■ Stored data
┌────────

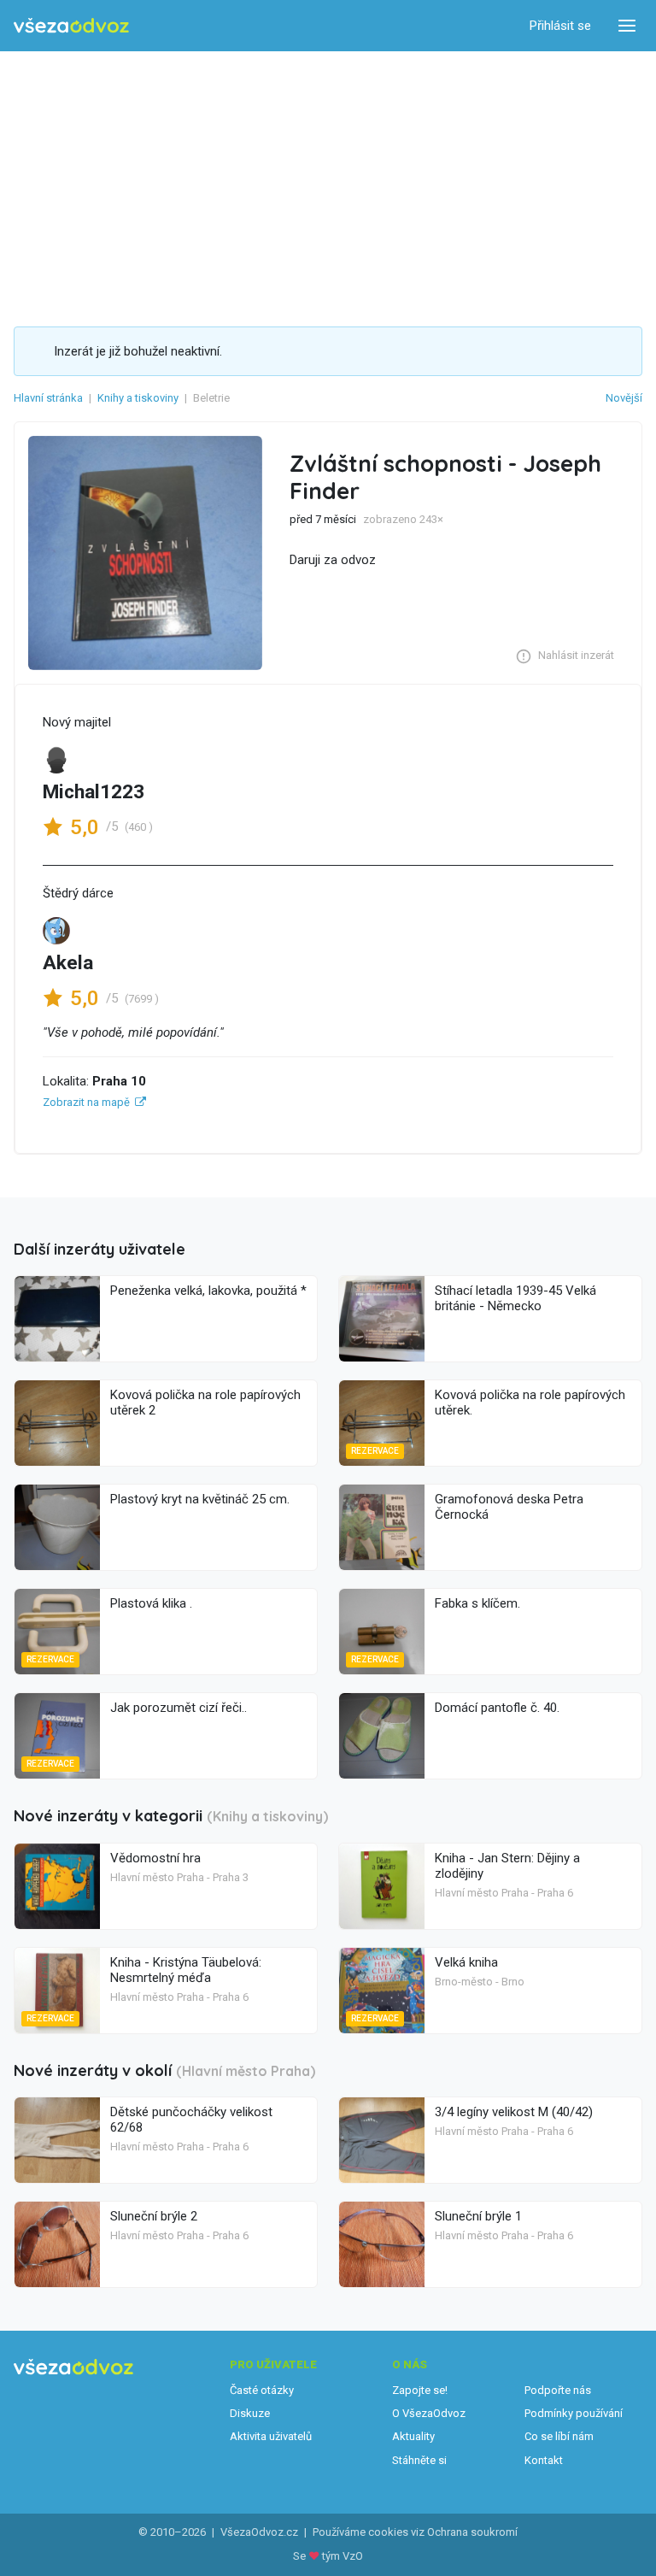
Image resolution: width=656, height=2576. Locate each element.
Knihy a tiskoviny (138, 397)
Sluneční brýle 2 (153, 2216)
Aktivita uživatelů (271, 2436)
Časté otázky (262, 2390)
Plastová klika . (151, 1603)
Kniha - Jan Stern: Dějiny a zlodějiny (507, 1865)
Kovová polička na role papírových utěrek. (530, 1402)
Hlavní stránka (48, 397)
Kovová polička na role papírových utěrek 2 (205, 1402)
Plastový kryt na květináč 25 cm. (200, 1499)
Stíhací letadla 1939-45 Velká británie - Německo (515, 1298)
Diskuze (250, 2413)
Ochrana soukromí (472, 2532)
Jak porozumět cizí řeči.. (178, 1707)
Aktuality (413, 2436)
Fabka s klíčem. (477, 1603)
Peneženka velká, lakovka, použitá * (208, 1290)
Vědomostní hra (155, 1858)
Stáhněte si (419, 2460)
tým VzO (342, 2556)
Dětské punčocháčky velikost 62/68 (191, 2119)
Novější (624, 397)
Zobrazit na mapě (86, 1102)
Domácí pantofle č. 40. (497, 1707)
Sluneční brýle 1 (478, 2216)
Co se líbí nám (559, 2436)
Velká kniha (466, 1962)
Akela (68, 962)
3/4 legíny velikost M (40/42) (514, 2112)
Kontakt (543, 2460)
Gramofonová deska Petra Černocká (509, 1506)
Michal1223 (93, 791)
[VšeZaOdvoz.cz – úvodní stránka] (71, 26)
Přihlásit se (560, 25)
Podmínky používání (573, 2413)
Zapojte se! (420, 2390)
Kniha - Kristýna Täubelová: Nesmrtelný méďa (185, 1970)
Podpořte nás (557, 2390)
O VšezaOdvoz (429, 2413)
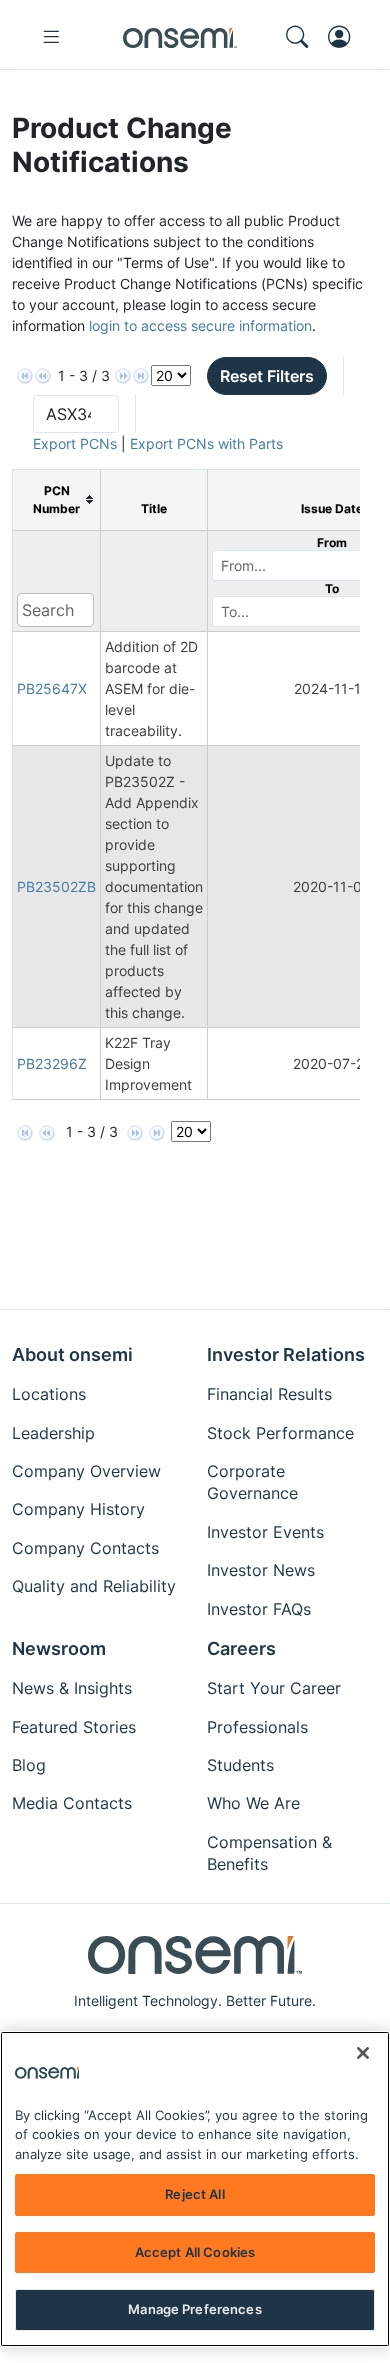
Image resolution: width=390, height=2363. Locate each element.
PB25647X (52, 688)
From (332, 542)
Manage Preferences (194, 2309)
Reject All (194, 2194)
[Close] (363, 2053)
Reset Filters (267, 376)
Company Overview (86, 1471)
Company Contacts (85, 1548)
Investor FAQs (259, 1609)
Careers (241, 1648)
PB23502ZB (56, 886)
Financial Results (269, 1394)
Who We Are (253, 1803)
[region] (195, 2189)
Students (240, 1765)
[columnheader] (57, 499)
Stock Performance (280, 1433)
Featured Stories (74, 1727)
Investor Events (265, 1532)
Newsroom (59, 1648)
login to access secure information (200, 325)
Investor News (261, 1570)
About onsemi (72, 1354)
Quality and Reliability (94, 1586)
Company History (78, 1509)
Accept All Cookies (195, 2252)
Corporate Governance (252, 1482)
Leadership (53, 1433)
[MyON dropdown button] (345, 37)
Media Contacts (72, 1803)
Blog (29, 1765)
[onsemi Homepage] (180, 37)
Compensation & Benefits (269, 1853)
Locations (49, 1394)
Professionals (257, 1727)
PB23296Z (52, 1063)
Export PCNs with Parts (206, 443)
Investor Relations (286, 1354)
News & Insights (72, 1688)
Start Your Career (274, 1688)
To (332, 588)
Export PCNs (75, 443)
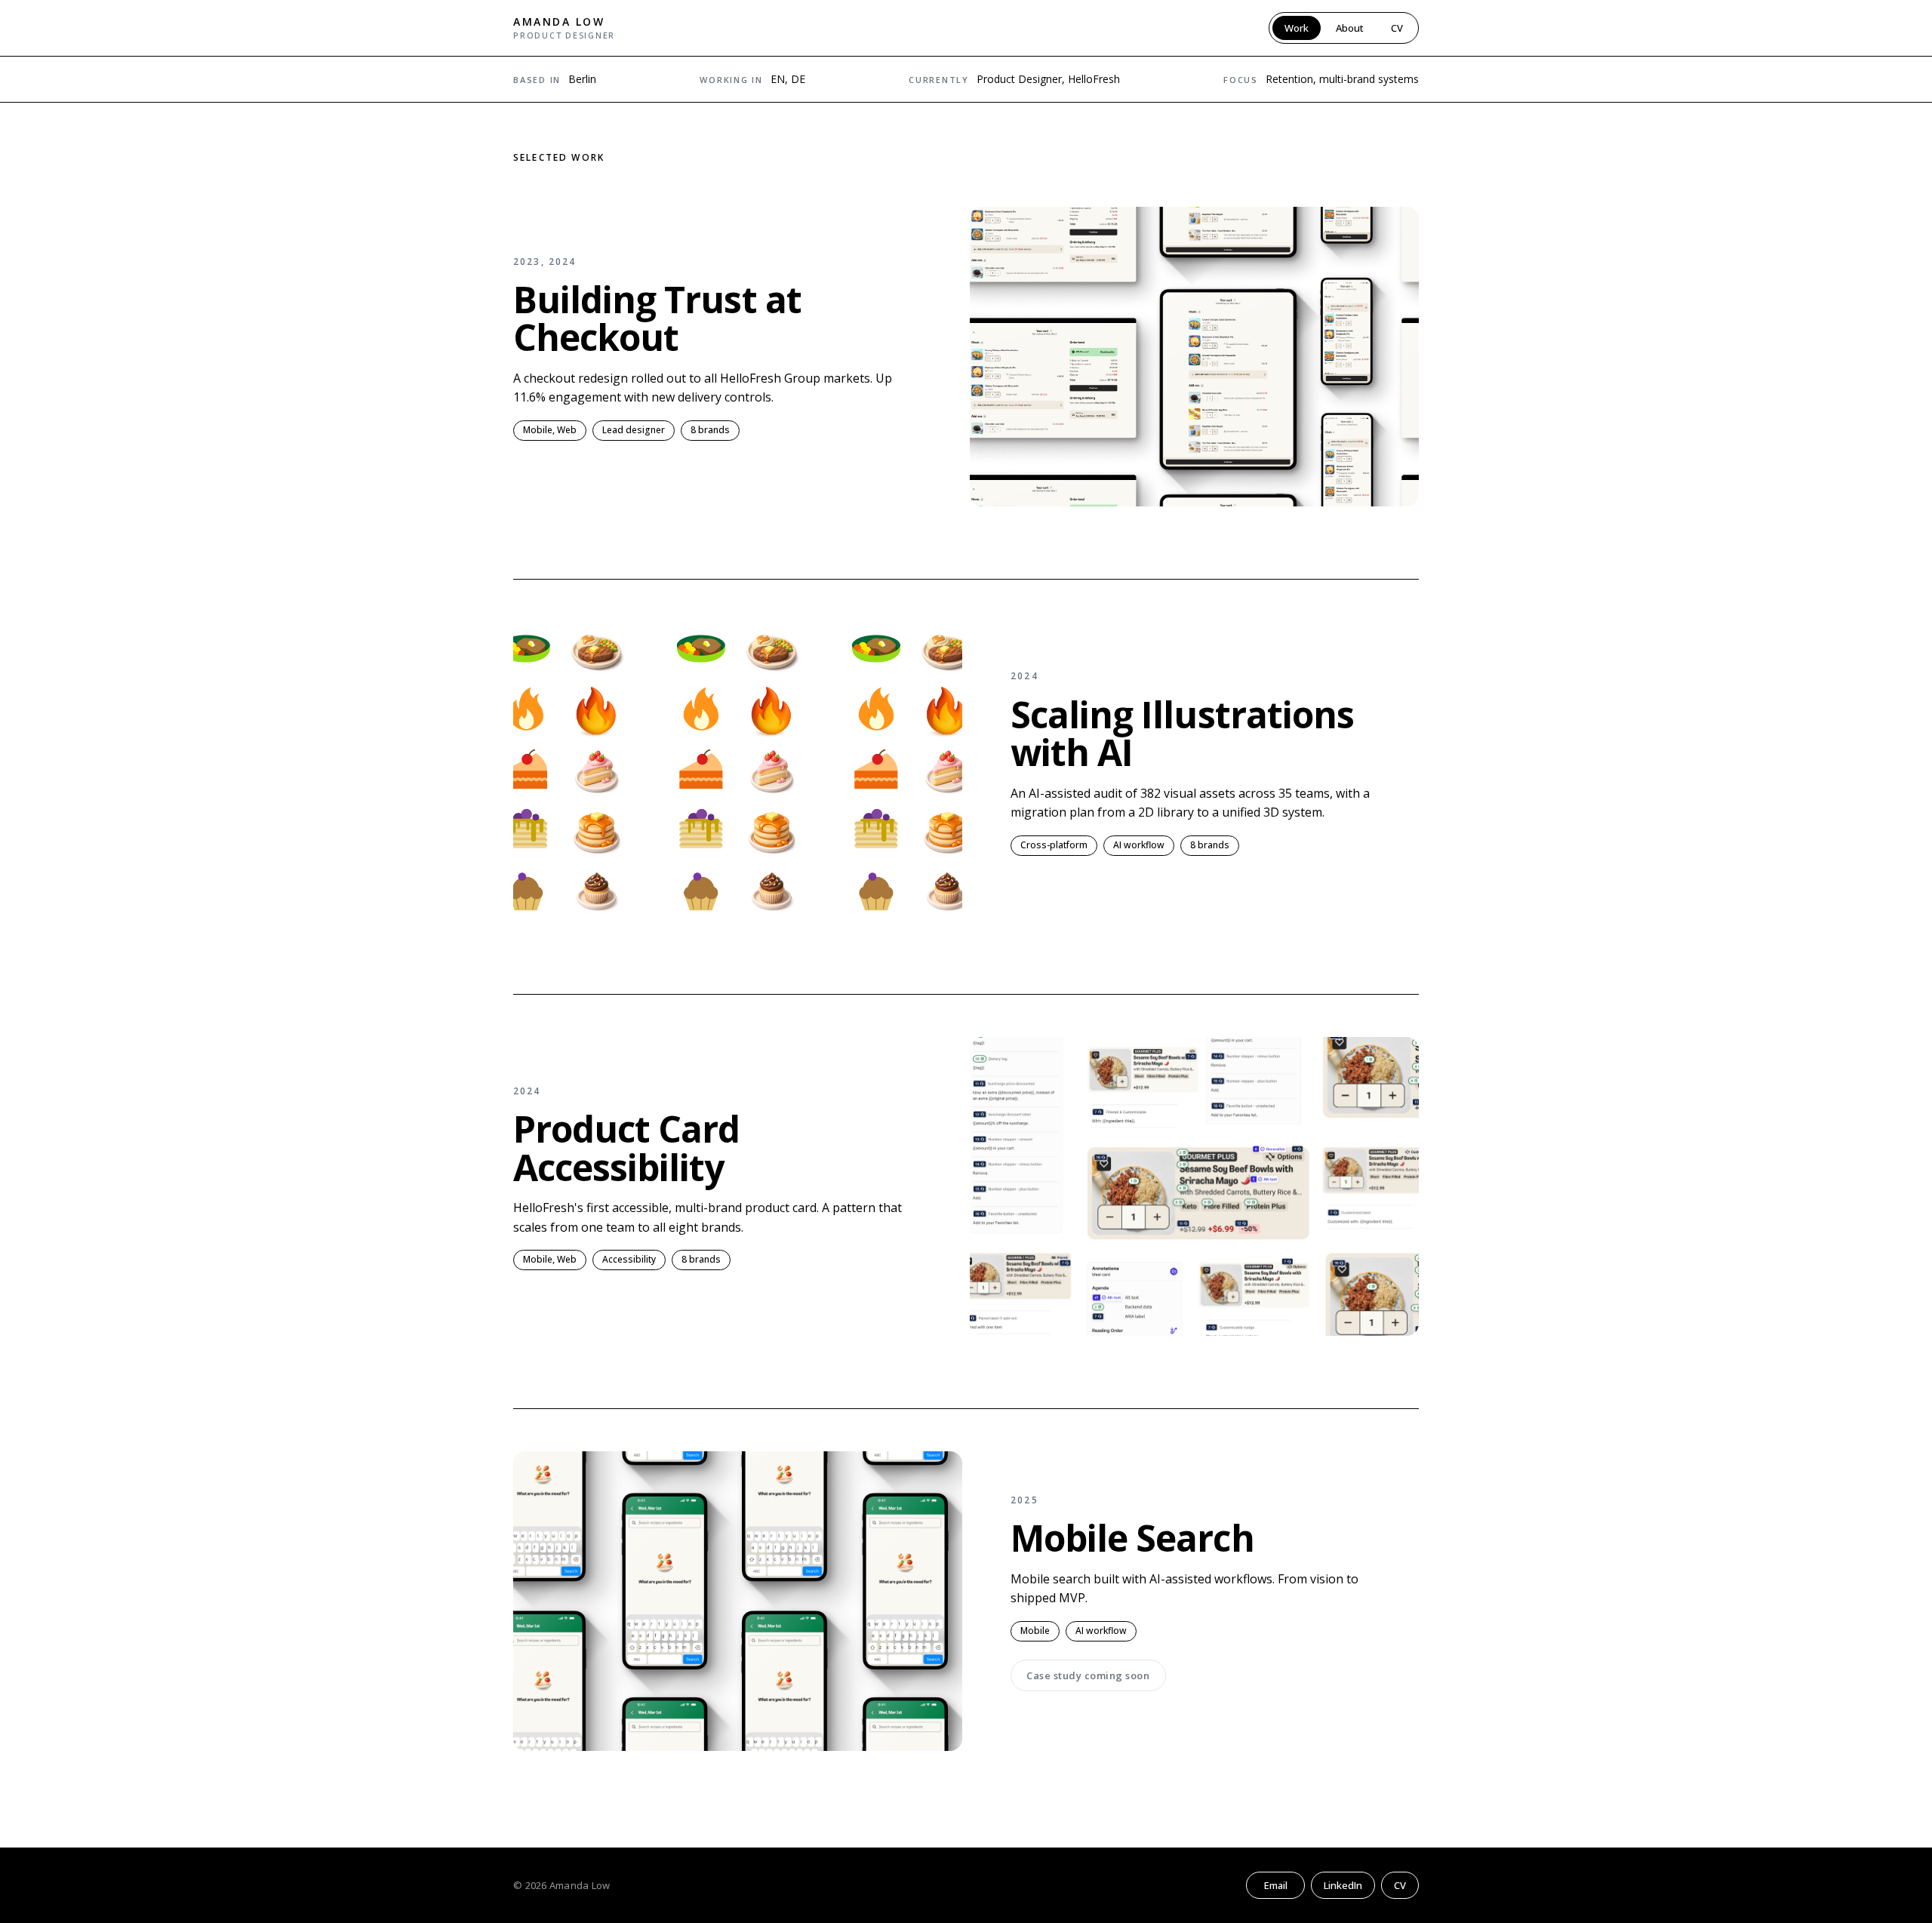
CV (1397, 28)
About (1350, 28)
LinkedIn (1343, 1885)
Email (1275, 1885)
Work (1296, 28)
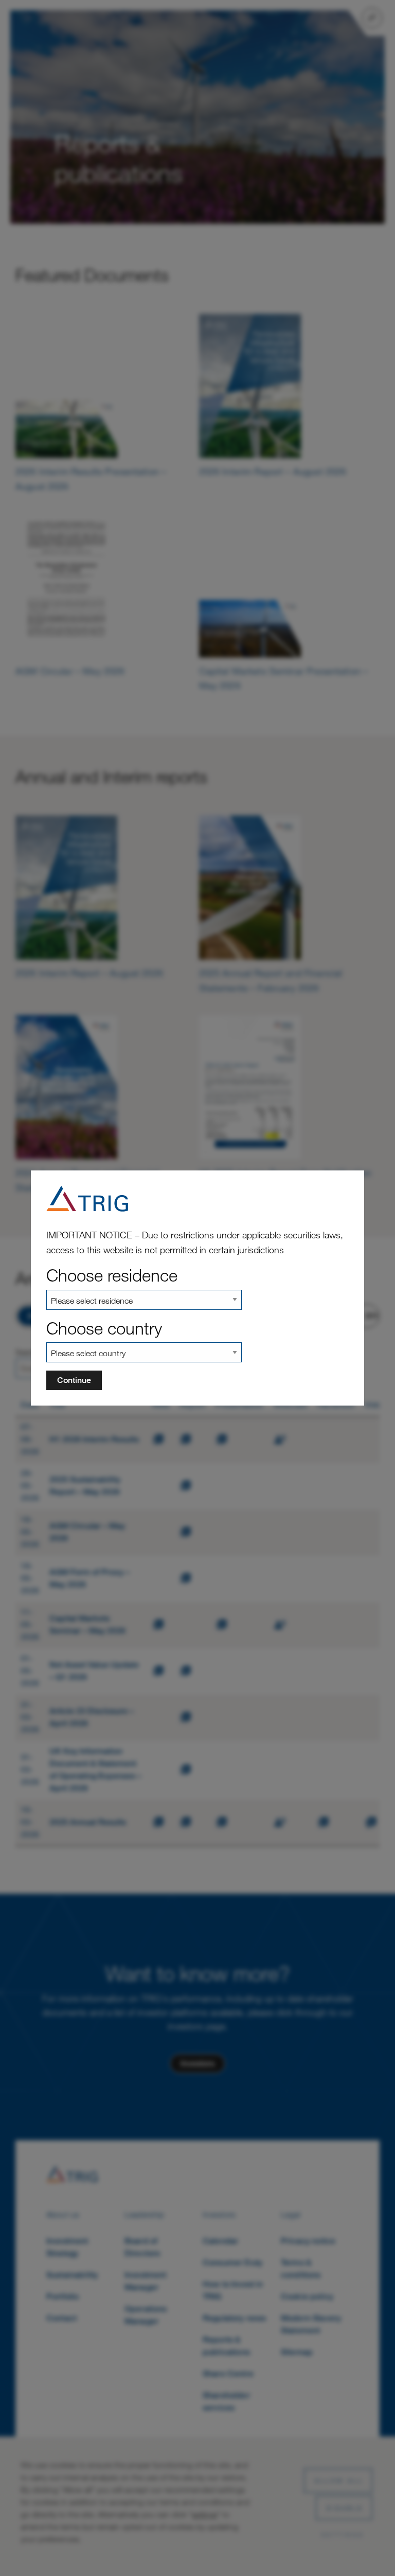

└────────

■ Task requirements
The answer should consist only of the lines above from the one with "Podmínky používání (573, 2413)" through the one with "Stock Performance (280, 1433)", repeated exactly, with no pictures among them.

■ Response
Podmínky používání (573, 2413)
Zapojte se! (420, 2390)
Kniha - Kristýna Täubelová: Nesmrtelný méďa (185, 1970)
Podpořte nás (557, 2390)
O VšezaOdvoz (429, 2413)
Image resolution: width=390, height=2363. Locate each element.
PB25647X (52, 688)
From (332, 542)
Manage Preferences (194, 2309)
Reject All (194, 2194)
[Close] (363, 2053)
Reset Filters (267, 376)
Company Overview (86, 1471)
Company Contacts (85, 1548)
Investor FAQs (259, 1609)
Careers (241, 1648)
PB23502ZB (56, 886)
Financial Results (269, 1394)
Who We Are (253, 1803)
[region] (195, 2189)
Students (240, 1765)
[columnheader] (57, 499)
Stock Performance (280, 1433)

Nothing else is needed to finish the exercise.